I should have graduated high school early. I should have gone to BYU right out of high school. I should have gone to cosmetology school. I should have finished my degree before I got married. I should have finished my degree before I had a baby. I should have saved more money. I should have gone on a mission etc etc...
But I didnt. And I dont know why I do this. My wedding day was perfect for me- right time, right person, right place (the temple). I didnt graduate early- and my senior year taught me a lot of lessons I wouldnt trade. I didnt wait to have a baby so that I could finish my degree. And Lorelai is literally the joy of my life. She is my everything. She is what makes me smile when I wake up. Well her and Chris :). haha. Sure a mission would have been awesome but I get to teach my daughter the gospel everyday. And I can be a member missionary.
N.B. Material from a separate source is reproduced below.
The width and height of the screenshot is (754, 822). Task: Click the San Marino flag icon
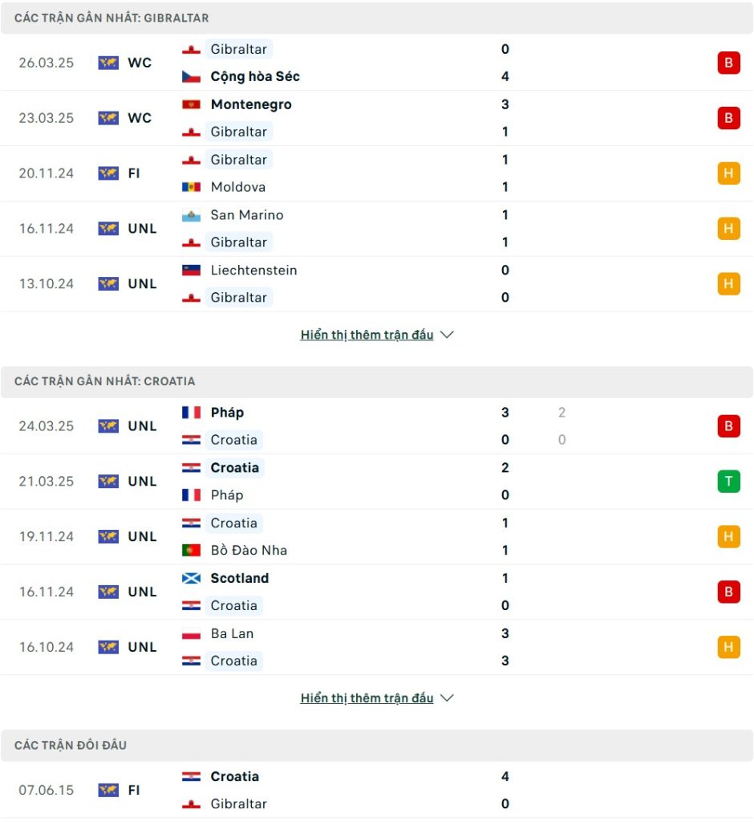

I think I do this because I think that somehow I could do whatever I "should" have done- and still have what I have now. But I wouldnt. The timing of meeting chris was so delicate that if it had been weeks before or weeks after it wouldnt have happened. If i hadnt have been working in an OBGYN office (instead of going to school) I wouldnt have found out about my endometriosis when I did. I wouldnt have had my amazing doctor to do my surgery and deliver my baby. And I had been offered a higher paying job the day before my interview with that office, but I felt the spirit tell me I was supposed to take the OBGYN job.
So I am making it a goal to stop shoulding. Because my life has been SO OBVIOUSLY directed. I am exactly where I need and want to be. I am so grateful for the simple blessings I have. Being in a happy and affectionate marriage feels so good its insane. And I am grateful for the blessing of being able to get pregnant. That is huge. Working in that OBGYN office taught me to never take that lightly- the pain of the inability to get pregnant or miscarrying must be so overwhelming. I cannot even understand it fully since I havent been there- but there have been a couple of times I came home from work and cried. Patients who were so excited, so hopeful. Breaks my heart. So I am grateful beyond belief for Lorelai. And the abiltity to be sealed to her. She is mine and I am hers no matter what.
After listening to the Relief Society broadcast I have thought so much about the fact that I am an example to Lorelai and I need to be better for both of us. So instead of shouldas... which dont change anything... I am making goals. I put them on my bathroom mirror with dry erase marker so chris can see them and hold me accountable. Hardest one so far? Cutting "crap", "freaking" and "shoulda" out of my vocabulary.